I just want to say to all of the responses below, you are brave and my personal heroes. At the time I wrote this post 3 years ago, I didn't think anyone else did this and really thought I was mentally I'll. I know right from wrong and know that what I do is odd which is why I hide it. I don't think I'm sick and I don't think either you are either although talking to someone could be very helpful. I still want to do that and eventually will. But I just wanted to thank you all for being brave to let me know you understand what I've gone through and that it's ok. : )
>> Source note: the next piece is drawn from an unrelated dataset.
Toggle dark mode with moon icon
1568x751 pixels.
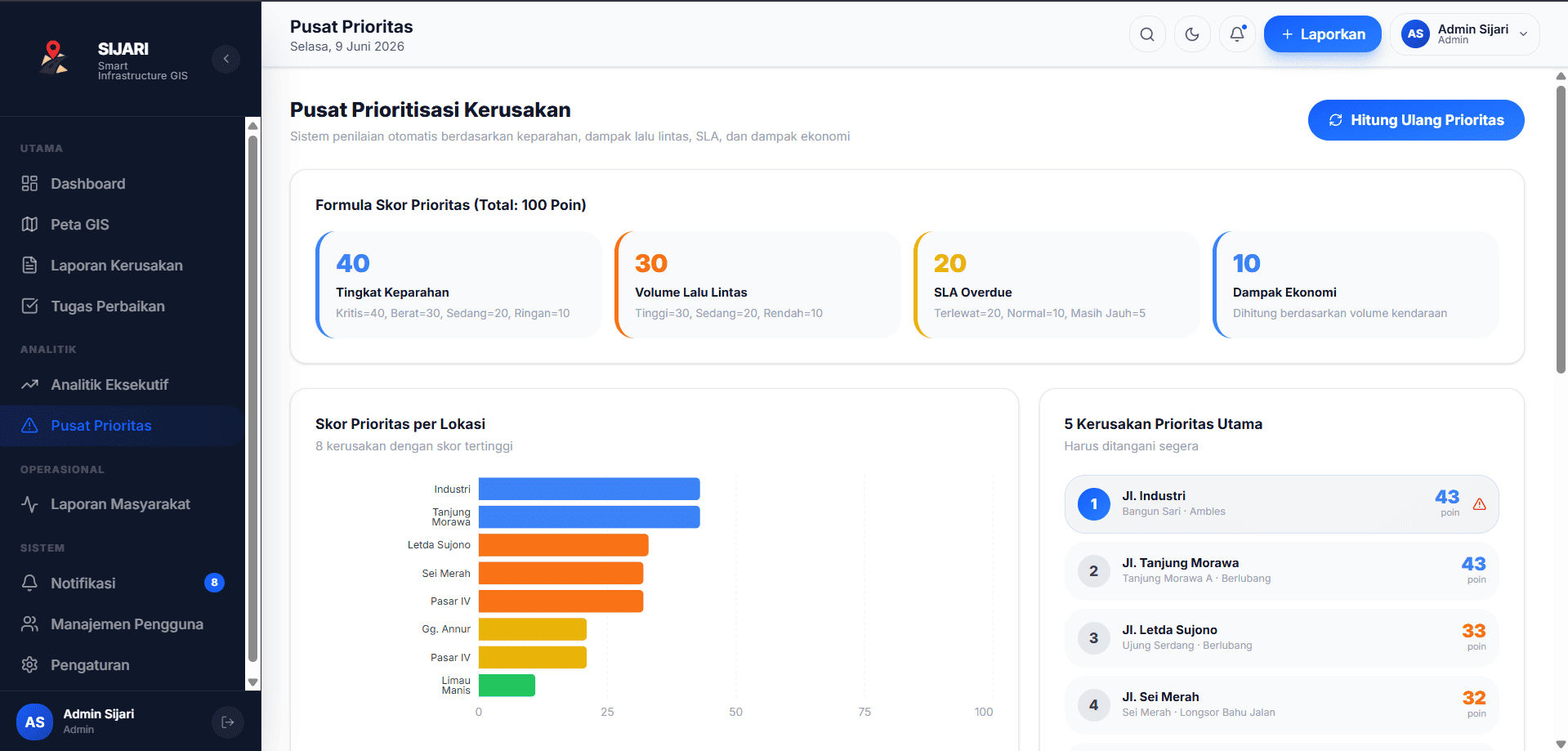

I'm not getting along with my mum that much so I've been watching a couple on youtube they do pranks I think they are fun etc but the thing is when ever I get into and argument I always think I'm joint in with these to couple (I'm in there life) I think of being in there life because to me they seem to have the perfect life and I don't so to make my self keep going and waking up I think of being with them I don't know what to do sometimes when I remember that me being in there life is just my imagination I start crying I'm only 13

Oh my god, I've been doing this ever since I was a toddler. When I was little, I'd watch a tv show with my mom or something, and in my head I'd pretend I was that character. Back then, I didn't do it constantly, just every once in a while. Now I'm thirteen and I do this every single day. I have since I was about nine. It's routine for me. But lately I've been feeling guilty about it. Also, it makes me feel frustrated and depressed because I want to live in the world of the tv show/book/movie/whatever, but I can't. It makes me feel some better knowing that I'm not the only one that does this.

omg this is soo amazing to find out that im not alone!!! i actually thought that i was the only one like this. what i do is i pretend like im a celebrity and i act like im a new character in a movie or a tv series for example vampire diaries or something. and also i have all the other actual actors and actresses in the specific movie or whatever and i act as them as well. talking to my self back and forth. so weird. but then again i don't do this when im in college or anything. i normally do this when im at home alone. its like i pretend as im a really successful actress, singer, and also i pretend like some of ma real friends from real life are stars as well. lol am i crazy?? is this really normal. i've been doing this thing like forever and im 19. please help!!